It was bizarrely easy to hide how torn up inside he felt.  How unstable he truly had become.

No one looked too hard at the snarky, sarcastic and slightly sadistic middle brother expecting to find anything more than was on the surface, for he had always been easy to read and discern.  An open book.  To the world, he was a bitter and empty shell, just as riddled with thirst for blood as his siblings and just as obsessed with revenge and reclamation of birthright as had been his sire.  A man who pushed everyone away with stinging words, even his own siblings and servants.  Whose sweet and bashful nature had long been banished beneath a shower of blood and death and wickedness.

Things had changed, but even his brothers did not see through the vicious smirks and venomous comments to what lay underneath.  They did not know to look.  They were blind.

They suspected nothing. 

And perhaps if they had, they would have locked Carnistir up and kept him far away from the field of battle.  Far away from Doriath.  Far away from temptation.  Far away from himself.

But he was here, standing in the midst of chaos that might as well have been a mirror image of the churning, violent clash occupying thoughts with thick clouds of dissent and darkness reflected back into a twisted fantasia of horror.  He watched with narrowed, distant eyes as his brothers and comrades rained down upon the marchwardens and slaughtered them all without mercy, breaking their way into the sacred lands of the forest folk.  Watched as they broke through the gates to the ancient city and spilled the blood of the few guards trying to hold back their tide and give the civilians--the innocents--a chance to escape.

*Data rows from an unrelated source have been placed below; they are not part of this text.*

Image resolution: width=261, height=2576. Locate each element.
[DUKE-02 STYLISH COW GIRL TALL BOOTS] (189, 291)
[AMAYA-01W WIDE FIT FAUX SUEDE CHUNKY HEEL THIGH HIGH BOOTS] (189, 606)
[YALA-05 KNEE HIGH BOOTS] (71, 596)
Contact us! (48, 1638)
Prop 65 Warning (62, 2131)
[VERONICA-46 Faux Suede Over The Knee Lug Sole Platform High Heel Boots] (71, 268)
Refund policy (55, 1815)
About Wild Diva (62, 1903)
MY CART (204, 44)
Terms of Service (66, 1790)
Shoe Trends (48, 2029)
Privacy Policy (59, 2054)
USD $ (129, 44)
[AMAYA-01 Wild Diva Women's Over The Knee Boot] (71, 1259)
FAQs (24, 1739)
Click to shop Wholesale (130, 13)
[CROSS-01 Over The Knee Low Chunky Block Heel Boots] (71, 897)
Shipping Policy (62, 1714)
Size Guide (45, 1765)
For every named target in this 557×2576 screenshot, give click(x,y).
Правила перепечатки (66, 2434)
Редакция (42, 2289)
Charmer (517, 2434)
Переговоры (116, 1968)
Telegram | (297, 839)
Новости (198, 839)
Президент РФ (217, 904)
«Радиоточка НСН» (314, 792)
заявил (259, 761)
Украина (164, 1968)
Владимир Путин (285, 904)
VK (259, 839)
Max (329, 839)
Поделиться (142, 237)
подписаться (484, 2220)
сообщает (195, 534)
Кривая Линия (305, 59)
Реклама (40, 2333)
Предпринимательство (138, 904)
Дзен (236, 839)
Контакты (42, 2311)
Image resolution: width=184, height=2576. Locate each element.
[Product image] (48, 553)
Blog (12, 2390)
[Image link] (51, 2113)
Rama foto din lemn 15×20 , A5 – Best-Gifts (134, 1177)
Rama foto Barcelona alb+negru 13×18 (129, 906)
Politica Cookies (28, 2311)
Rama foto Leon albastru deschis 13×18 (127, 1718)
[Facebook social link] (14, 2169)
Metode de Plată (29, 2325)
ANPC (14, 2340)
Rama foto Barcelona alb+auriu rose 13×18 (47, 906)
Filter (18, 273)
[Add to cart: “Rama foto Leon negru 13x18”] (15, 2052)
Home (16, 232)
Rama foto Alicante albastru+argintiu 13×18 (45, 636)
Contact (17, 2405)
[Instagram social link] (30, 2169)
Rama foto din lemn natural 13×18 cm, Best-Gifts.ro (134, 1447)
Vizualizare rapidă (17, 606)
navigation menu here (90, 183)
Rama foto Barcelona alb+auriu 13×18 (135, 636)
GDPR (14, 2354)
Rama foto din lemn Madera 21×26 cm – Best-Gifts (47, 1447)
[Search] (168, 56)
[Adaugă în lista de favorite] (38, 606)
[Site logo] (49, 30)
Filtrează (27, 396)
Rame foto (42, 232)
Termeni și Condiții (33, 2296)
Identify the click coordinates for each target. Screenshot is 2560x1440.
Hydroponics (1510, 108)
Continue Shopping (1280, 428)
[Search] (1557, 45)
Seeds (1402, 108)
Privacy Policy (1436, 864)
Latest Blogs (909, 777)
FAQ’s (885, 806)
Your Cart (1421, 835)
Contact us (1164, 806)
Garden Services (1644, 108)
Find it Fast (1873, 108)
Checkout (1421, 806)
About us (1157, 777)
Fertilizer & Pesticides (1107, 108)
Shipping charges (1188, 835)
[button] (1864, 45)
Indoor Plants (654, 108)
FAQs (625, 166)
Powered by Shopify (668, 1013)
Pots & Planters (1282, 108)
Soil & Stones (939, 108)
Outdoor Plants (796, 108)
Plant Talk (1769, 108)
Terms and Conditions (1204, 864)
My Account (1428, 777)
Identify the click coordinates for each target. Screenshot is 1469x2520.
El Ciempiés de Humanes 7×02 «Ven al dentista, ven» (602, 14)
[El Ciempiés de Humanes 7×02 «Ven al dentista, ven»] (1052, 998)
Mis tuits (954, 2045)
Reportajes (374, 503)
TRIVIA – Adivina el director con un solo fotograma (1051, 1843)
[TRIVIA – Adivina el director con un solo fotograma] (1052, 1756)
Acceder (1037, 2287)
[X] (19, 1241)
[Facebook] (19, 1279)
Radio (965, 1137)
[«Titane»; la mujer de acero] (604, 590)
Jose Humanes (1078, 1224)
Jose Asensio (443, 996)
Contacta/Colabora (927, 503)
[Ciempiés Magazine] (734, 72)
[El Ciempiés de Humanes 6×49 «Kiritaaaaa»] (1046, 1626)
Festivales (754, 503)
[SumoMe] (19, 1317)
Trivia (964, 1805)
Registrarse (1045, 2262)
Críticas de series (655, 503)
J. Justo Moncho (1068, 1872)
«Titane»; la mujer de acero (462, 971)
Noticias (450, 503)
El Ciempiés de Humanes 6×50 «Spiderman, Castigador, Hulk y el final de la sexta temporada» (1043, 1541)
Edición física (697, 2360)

He watched as they broke through the line of armed warriors and began the true massacre, taking anyone and anything in their path down into the abyss of hell.

It was very hard to sympathize.

As chaotic and terrifying as the outside world was, he could still stand on his own two feet.  Still had solid ground upon which to rest his weight.  Still kept his tenuous balance.

Inside, everything was off-kilter.  Tilted and broken.

Inside, he felt as though two warring factions were boiling over in civil war.  Cold and warm air clashed and burned through his body and mind, lightning flashing jaggedly through the blackness of contaminated thoughts.  A downpour of depression settled itself like a blanket across his spirit and doused, driving out all the will and all the power and all the desire from his blood and leaving a shivering, whimpering afterimage in the wake of destruction.  All it offered was pain.  There was room for nothing else but that shuddering quake of complete aloneness and hopelessness and agony eating holes through his core with a searing, acidic touch.

It was a storm of emotion far more terrifying than anything the outside world had to offer.  Carnistir stood and watched as women fell protecting their children, whose blood was then splattered across the wall irreverently and mercilessly.  As snobbish nobles scattered in panic, were cornered and picked off like lamed animals surrounded by wolves, easy prey for the hungry predators.  As the helpless scholars and minstrels tried to flee or stood to fight without experience or weaponry to defend themselves and were chased down with ease, a flimsy wall bowled over by the wind.

He envied them.

Envied that emptiness in their eyes.  Envied that their strife and fight was ended.

Envied the peace that must come from the silence that death offered.

Because he could no longer think, let alone function as a person.  Spouting poison-dipped words with arrowheads, launching them where most vulnerable his opponents appeared, was an easy task.  But even that was beyond his capacity.  Pretending was beyond his capacity.  Even fighting was beyond his capacity.

Everything was beyond his coherent mind but thinking about her--she had been dead for so long, why could he not forget everything about her, from her surreal eyes to her wrinkled smile?--and about endless, useless war--so terrified were these innocents, but they had not seen comrades devoured alive or dismembered for sport, had not seen torture or slavery stretched on for centuries--and about exhaustion--he was so ready to burn out, for the wild hurricane blowing itself across his mind to dissipate so that he could lie down beneath a clear sky and sleep forever.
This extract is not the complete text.